The abominable snowman has worked his way into folklore. You’d know him on sight -- the mangy, white fur, the sharp teeth and a face straight out of a nightmare.

    But scientists on the trail of the famous Himalayan legend known as the “yeti” have made  findings  that will be disappointing to believers in the creature. A DNA study of hair, bone, tooth, skin and fecal samples collected in the Himalayas and Tibetan Plateau -- and thought to be from the mythic yeti -- have proved primarily to be the remains of bears, according to the University of Buffalo.
    Results showed that a skin sample was from an Asian black bear, and a bone was from a Tibetan brown bear. Some of the remains also were from a dog.  

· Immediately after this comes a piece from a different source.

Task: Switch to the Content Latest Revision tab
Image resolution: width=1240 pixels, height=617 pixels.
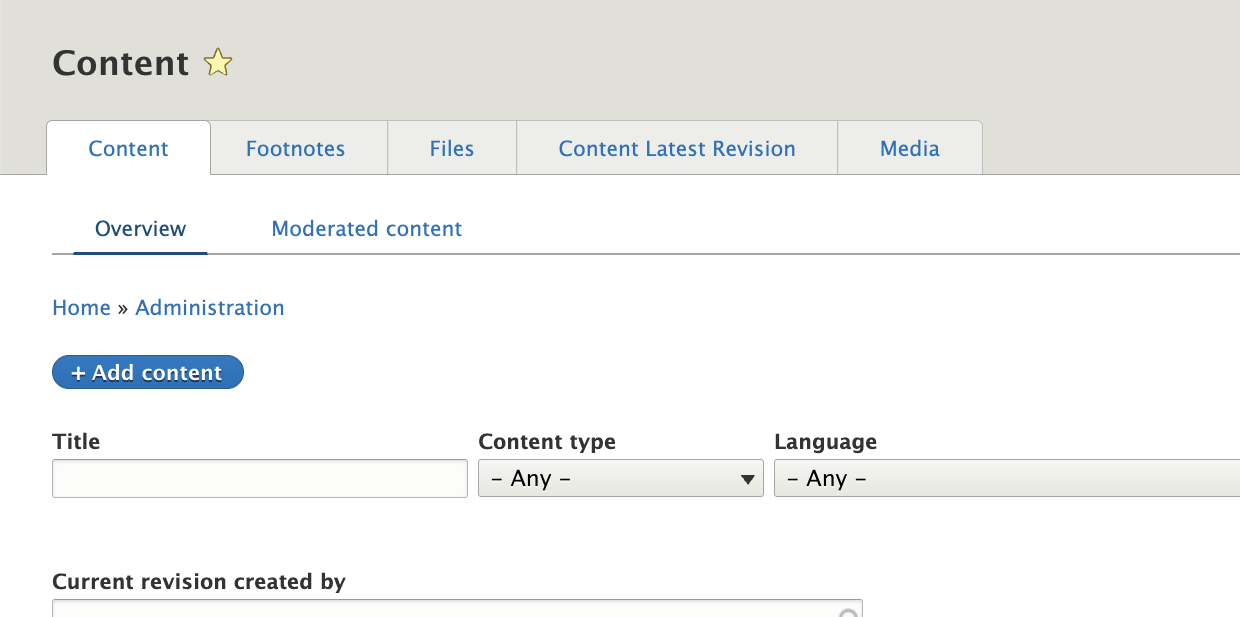Action: (x=676, y=147)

    "This study represents the most rigorous analysis to date of samples suspected to derive from anomalous or mythical hominid-like creatures, strongly suggesting that the biological basis of the yeti legend is local brown and black bears," researchers concluded in a paper published in Proceedings of the Royal Society B.
     The Encyclopedia Britannica lists the Tibetan yeti as the "abominable snowman," and defines the creature as a  "mythical monster supposed to inhabit the Himalayas at about the level of the snow line." While mysterious snow prints have been attributed to the monster, bears sometimes "place the hindfoot partly over the imprint of the forefoot, thus making a very large imprint that looks deceptively like an enormous human footprint positioned in the opposite direction," the encyclopedia explains.

    The study, "Evolutionary history of enigmatic bears in the Tibetan Plateau–Himalaya region and the identity of the yeti," is published in the Proceedings of the Royal Society B, Nov. 29, 2017, by Tianying Lan, et al.